The NCUA has notified more than 1,000 credit unions this week – including 36 here in Virginia – that they are eligible to be designated as a Low-Income Credit Union (LICU), because 50.1% of its membership is domiciled in areas meeting defined low-income criteria, based on 2010 census data.
Formal letters were mailed to the credit union’s Chairman and e-mails were sent to the CEO. Once receiving the designation, a LICU credit union will be authorized to:
- Receive an exemption from the aggregate limit on member business loans;
- Offer secondary capital accounts;
- Accept non-member deposits from any source; and
- Obtain services from the Office of Small Credit Union Initiatives (OSCUI) which provides access to low-interest loans, grants, and consulting.
Naturally, the bankers accused NCUA of using the drought to skirt MBL limits. (The LICU promotion program was part of a drought relief measure floated by the Obama Administration.)
This LICU effort is in no way, shape or form a substitute for raising the MBL cap.
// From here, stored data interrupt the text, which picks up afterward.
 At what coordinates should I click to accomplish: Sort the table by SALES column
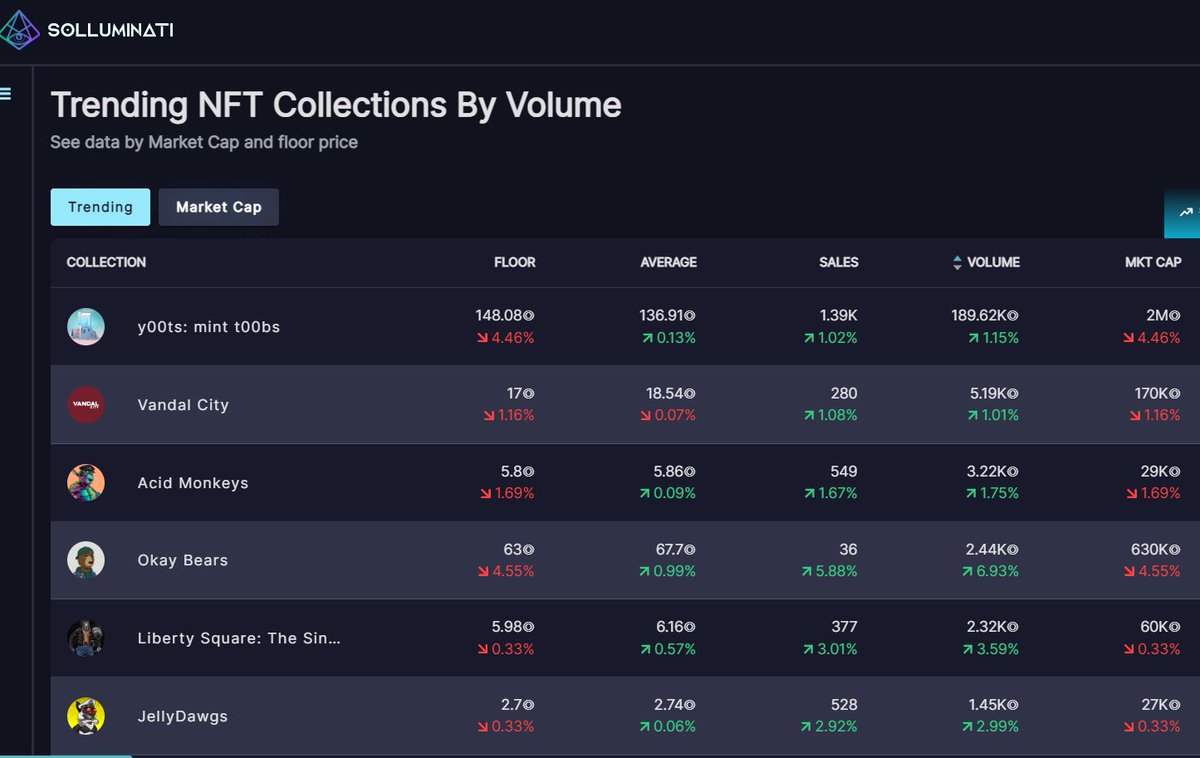839,262
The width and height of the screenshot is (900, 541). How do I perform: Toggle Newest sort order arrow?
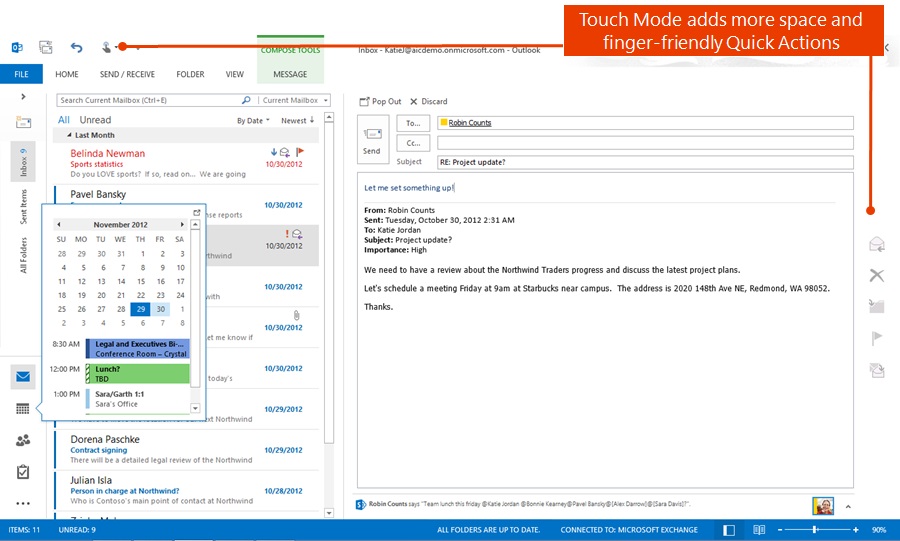(x=297, y=120)
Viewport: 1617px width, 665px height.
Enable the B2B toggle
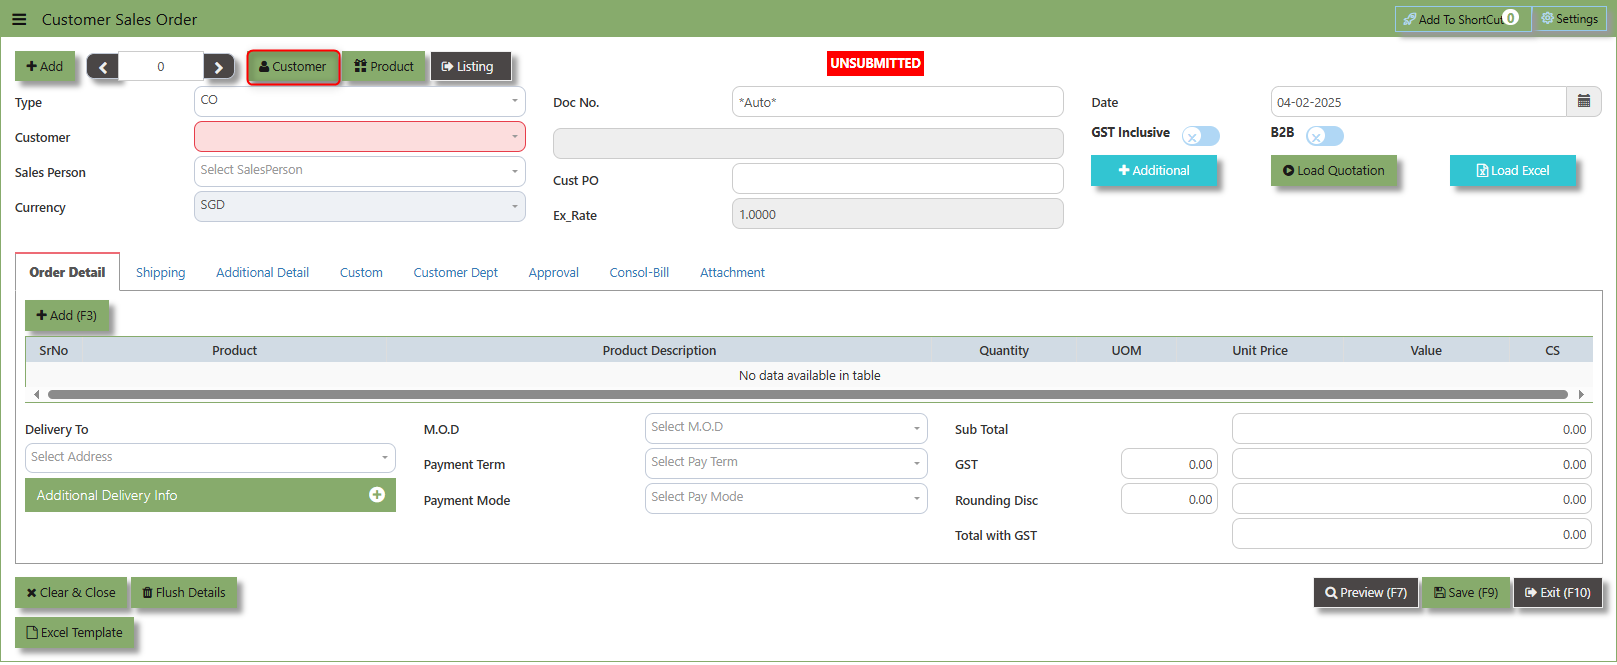[x=1325, y=136]
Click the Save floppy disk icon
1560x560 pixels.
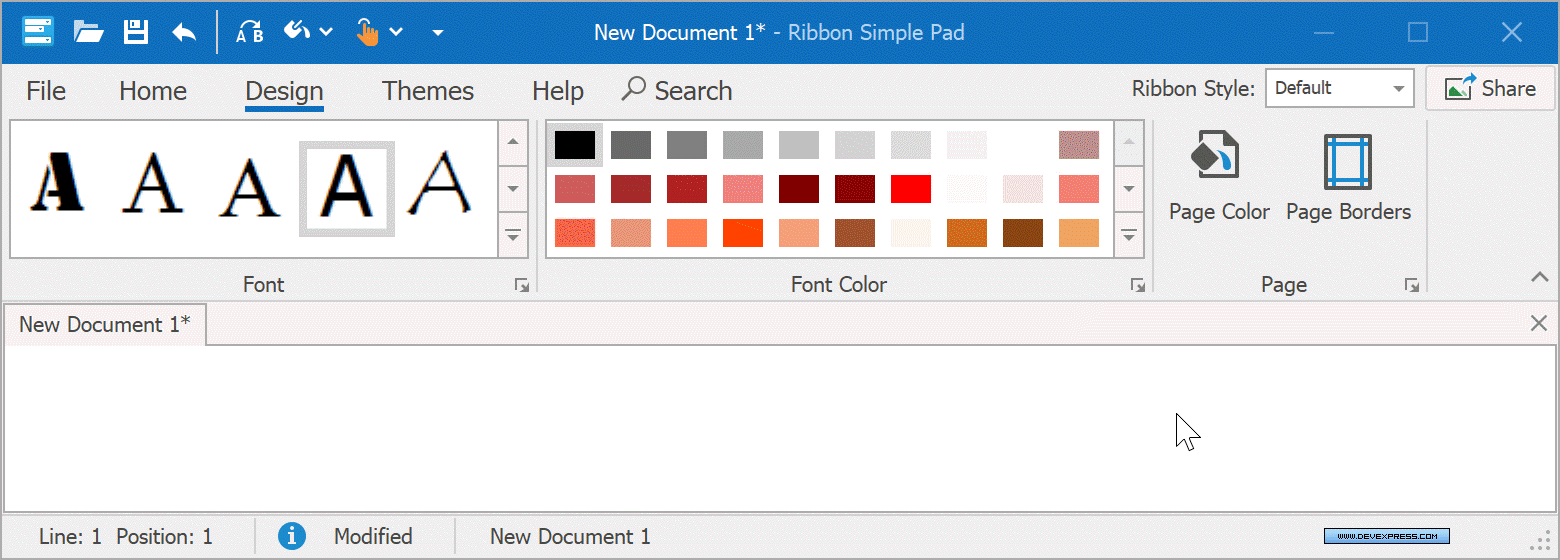point(136,32)
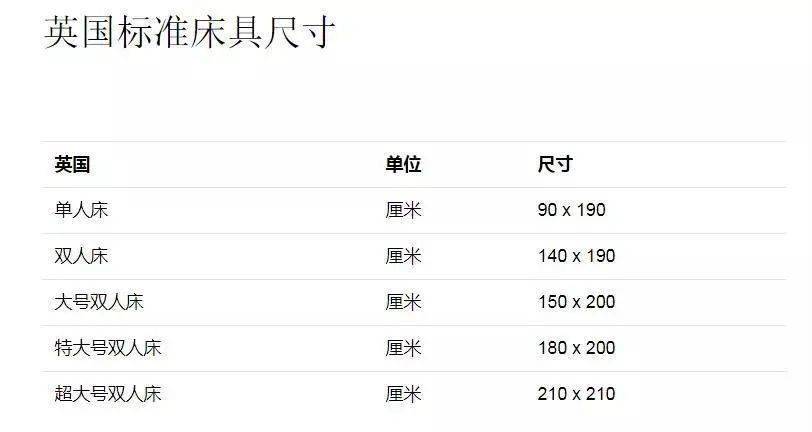This screenshot has height=432, width=812.
Task: Select the size value 210 x 210
Action: [x=576, y=394]
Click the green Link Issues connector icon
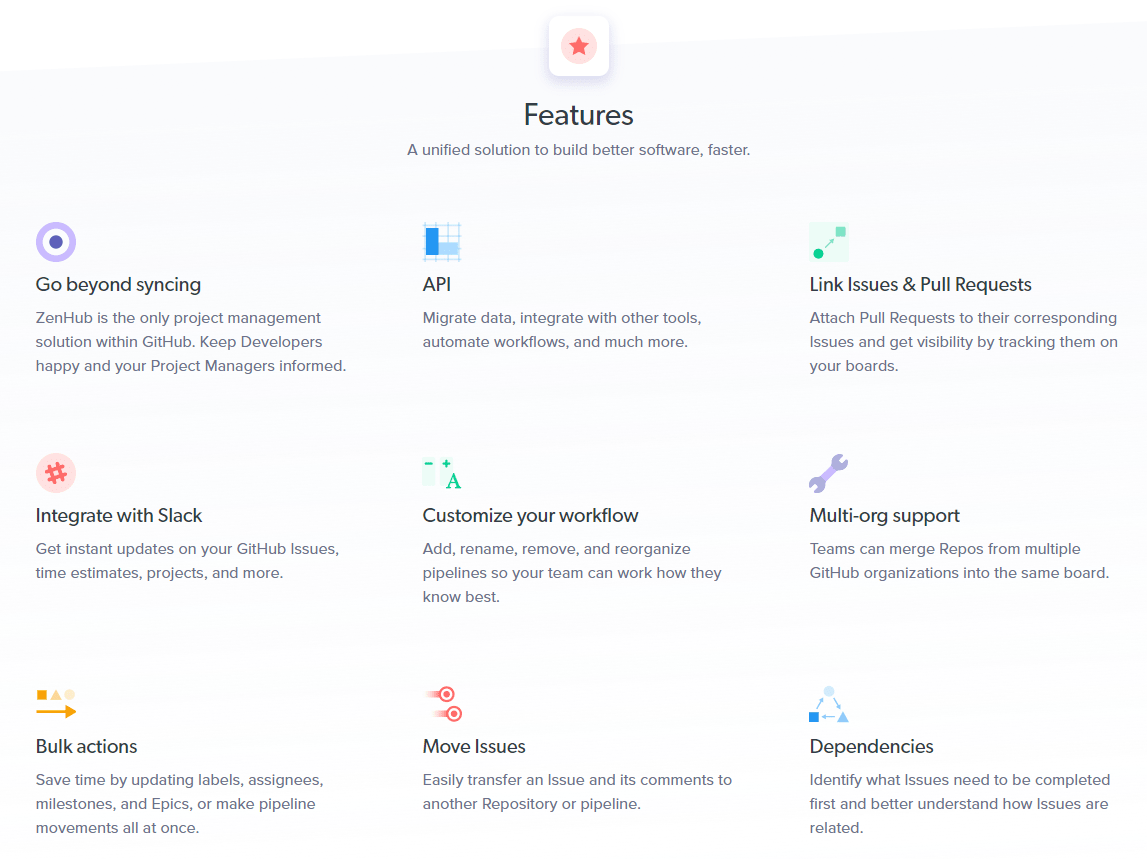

Our legislation to do just that languishes in Congress. Help us get that measure moving bycontacting Sens. Webb and Warner today via e-mail.
The NCUA has put together a Frequently Asked Questions publication with details for credit unions interested in the LICU designation. Credit unions should notify NCUA’s Office of Consumer Protection in writing or e-mail to DCAMail@ncua.gov by Sept. 10, 2012, if they desire to opt-in to the program and receive the low-income designation.
NCUA intends to assess eligibility each quarter and then notify any newly eligible credit unions of their ability to receive low-income designation. There are no special reporting requirements for LICUs, according to NCUA and the designation would become effective immediately upon NCUA’s acceptance of an eligible credit unions notice to opt-in.